Prove that if $m/n < \sqrt{2}$, then there is another rational number $m'/n'$ with $m/n < m'/n' < \sqrt{2}$

Question

Let $m$ and $n$ be natural numbers. Prove that if $m/n < \sqrt{2}$, then there is another rational number $m'/n'$ with $m/n < m'/n' < \sqrt{2}$

I interpreted this statement as $$\frac{m}{n} < \sqrt{2} \rightarrow \exists \frac{m'}{n'} \in \mathbb{Q} \left( \frac{m}{n} < \frac{m'}{n'} \wedge \frac{m'}{n'} < \sqrt{2} \right)$$ The contrapositive would then be $$\forall \frac{m'}{n'} \in \mathbb{Q} \left(\frac{m'}{n'} < \sqrt{2} \rightarrow \frac{m}{n} \geq \frac{m'}{n'}\right) \rightarrow m/n \geq \sqrt{2}$$

Partial Proof: Suppose that $\forall \frac{m'}{n'} \in \mathbb{Q} \left(\frac{m'}{n'} < \sqrt{2} \rightarrow \frac{m}{n} \geq \frac{m'}{n'}\right)$. Now suppose that $\frac{m}{n} < \sqrt{2}$. Since $\frac{m}{n} \in \mathbb{Q}$ and $\frac{m}{n} < \sqrt{2}$, we have $\frac{m}{n} \leq \frac{m}{n}$...

I'm just wondering why I was not able to draw a contradiction at the end. Is there something wrong with how I interpreted the statement?

Records supplied:

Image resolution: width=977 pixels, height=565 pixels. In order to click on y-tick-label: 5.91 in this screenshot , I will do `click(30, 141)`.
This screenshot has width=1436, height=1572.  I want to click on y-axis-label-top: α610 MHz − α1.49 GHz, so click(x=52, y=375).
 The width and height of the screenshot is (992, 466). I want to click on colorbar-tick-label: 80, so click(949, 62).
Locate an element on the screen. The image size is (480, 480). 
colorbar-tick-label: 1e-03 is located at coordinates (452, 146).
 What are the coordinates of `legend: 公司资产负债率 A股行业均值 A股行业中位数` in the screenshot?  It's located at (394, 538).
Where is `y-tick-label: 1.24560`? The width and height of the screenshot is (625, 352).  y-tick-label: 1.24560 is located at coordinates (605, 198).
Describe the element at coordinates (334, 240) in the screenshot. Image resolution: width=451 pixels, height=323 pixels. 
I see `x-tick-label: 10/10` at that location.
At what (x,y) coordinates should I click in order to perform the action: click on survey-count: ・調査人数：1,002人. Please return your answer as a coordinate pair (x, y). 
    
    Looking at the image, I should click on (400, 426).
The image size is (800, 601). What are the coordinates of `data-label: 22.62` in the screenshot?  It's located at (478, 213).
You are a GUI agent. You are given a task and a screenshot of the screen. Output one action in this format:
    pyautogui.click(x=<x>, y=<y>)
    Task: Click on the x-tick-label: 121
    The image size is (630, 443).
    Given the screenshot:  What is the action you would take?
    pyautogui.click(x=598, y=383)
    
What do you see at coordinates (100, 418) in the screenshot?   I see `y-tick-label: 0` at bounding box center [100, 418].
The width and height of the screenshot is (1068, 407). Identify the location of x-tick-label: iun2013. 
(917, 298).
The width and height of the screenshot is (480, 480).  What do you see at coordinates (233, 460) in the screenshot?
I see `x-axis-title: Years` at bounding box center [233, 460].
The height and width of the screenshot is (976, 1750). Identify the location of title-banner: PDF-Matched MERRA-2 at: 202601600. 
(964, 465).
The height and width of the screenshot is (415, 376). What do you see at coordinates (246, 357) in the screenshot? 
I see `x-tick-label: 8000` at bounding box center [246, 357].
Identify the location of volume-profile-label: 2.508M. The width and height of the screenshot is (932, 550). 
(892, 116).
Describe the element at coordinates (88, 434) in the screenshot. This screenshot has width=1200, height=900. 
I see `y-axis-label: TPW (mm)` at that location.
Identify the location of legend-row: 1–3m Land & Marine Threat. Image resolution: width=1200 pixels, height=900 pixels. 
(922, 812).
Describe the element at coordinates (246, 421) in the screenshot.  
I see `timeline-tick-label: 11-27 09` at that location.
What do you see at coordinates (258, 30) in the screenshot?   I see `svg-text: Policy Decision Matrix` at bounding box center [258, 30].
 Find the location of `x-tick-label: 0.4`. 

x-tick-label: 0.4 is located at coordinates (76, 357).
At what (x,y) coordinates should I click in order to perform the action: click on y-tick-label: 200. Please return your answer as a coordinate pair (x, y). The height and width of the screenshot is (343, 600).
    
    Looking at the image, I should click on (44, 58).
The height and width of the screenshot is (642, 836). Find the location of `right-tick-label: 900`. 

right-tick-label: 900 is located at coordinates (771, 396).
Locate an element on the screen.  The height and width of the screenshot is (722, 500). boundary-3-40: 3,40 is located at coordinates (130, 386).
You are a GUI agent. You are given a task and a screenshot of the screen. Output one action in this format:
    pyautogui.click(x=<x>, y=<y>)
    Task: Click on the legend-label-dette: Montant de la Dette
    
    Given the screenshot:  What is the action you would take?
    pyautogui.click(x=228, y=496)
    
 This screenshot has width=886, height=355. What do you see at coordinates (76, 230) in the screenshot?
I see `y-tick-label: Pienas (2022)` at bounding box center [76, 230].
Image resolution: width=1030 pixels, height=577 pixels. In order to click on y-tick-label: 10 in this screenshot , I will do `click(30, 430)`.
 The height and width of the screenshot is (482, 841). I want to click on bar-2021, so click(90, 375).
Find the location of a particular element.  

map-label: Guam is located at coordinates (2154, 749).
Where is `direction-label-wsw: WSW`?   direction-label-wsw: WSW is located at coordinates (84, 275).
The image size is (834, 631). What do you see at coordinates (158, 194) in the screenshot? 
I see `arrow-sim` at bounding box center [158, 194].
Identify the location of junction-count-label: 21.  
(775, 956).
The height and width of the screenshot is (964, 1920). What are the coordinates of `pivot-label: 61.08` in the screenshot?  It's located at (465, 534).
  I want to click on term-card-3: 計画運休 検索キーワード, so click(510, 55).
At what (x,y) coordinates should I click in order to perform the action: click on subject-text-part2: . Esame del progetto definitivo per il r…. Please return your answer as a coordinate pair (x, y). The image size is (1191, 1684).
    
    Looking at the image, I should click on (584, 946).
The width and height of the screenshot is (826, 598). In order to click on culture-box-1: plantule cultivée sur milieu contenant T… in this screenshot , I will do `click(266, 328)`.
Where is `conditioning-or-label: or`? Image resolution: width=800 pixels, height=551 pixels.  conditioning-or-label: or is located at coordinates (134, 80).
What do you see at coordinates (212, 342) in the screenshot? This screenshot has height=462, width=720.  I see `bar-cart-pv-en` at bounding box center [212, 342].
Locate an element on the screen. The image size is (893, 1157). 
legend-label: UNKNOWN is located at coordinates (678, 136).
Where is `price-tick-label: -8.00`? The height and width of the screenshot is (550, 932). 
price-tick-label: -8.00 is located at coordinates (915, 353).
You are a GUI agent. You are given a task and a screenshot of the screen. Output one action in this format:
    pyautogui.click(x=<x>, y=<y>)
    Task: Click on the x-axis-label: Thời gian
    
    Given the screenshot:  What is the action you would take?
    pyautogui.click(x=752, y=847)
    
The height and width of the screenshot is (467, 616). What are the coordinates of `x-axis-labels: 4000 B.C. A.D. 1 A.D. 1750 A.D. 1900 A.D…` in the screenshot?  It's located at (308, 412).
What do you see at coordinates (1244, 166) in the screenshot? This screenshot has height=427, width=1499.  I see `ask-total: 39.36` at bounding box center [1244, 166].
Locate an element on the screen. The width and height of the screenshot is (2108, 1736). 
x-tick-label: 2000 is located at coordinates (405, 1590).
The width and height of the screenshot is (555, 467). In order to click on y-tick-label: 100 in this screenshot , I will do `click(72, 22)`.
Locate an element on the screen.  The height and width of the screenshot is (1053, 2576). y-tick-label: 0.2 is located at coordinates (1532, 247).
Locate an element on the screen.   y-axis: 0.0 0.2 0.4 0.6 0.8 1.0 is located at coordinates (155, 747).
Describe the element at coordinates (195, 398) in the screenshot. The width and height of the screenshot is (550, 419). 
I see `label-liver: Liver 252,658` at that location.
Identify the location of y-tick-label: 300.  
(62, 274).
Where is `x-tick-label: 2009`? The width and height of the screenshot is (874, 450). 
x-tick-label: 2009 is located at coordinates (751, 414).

What you will do: Reproduce, word for word, the entire post above on finding a rational number between m/n and √2.

Reply:
Prove that if $m/n < \sqrt{2}$, then there is another rational number $m'/n'$ with $m/n < m'/n' < \sqrt{2}$

Question

Let $m$ and $n$ be natural numbers. Prove that if $m/n < \sqrt{2}$, then there is another rational number $m'/n'$ with $m/n < m'/n' < \sqrt{2}$

I interpreted this statement as $$\frac{m}{n} < \sqrt{2} \rightarrow \exists \frac{m'}{n'} \in \mathbb{Q} \left( \frac{m}{n} < \frac{m'}{n'} \wedge \frac{m'}{n'} < \sqrt{2} \right)$$ The contrapositive would then be $$\forall \frac{m'}{n'} \in \mathbb{Q} \left(\frac{m'}{n'} < \sqrt{2} \rightarrow \frac{m}{n} \geq \frac{m'}{n'}\right) \rightarrow m/n \geq \sqrt{2}$$

Partial Proof: Suppose that $\forall \frac{m'}{n'} \in \mathbb{Q} \left(\frac{m'}{n'} < \sqrt{2} \rightarrow \frac{m}{n} \geq \frac{m'}{n'}\right)$. Now suppose that $\frac{m}{n} < \sqrt{2}$. Since $\frac{m}{n} \in \mathbb{Q}$ and $\frac{m}{n} < \sqrt{2}$, we have $\frac{m}{n} \leq \frac{m}{n}$...

I'm just wondering why I was not able to draw a contradiction at the end. Is there something wrong with how I interpreted the statement?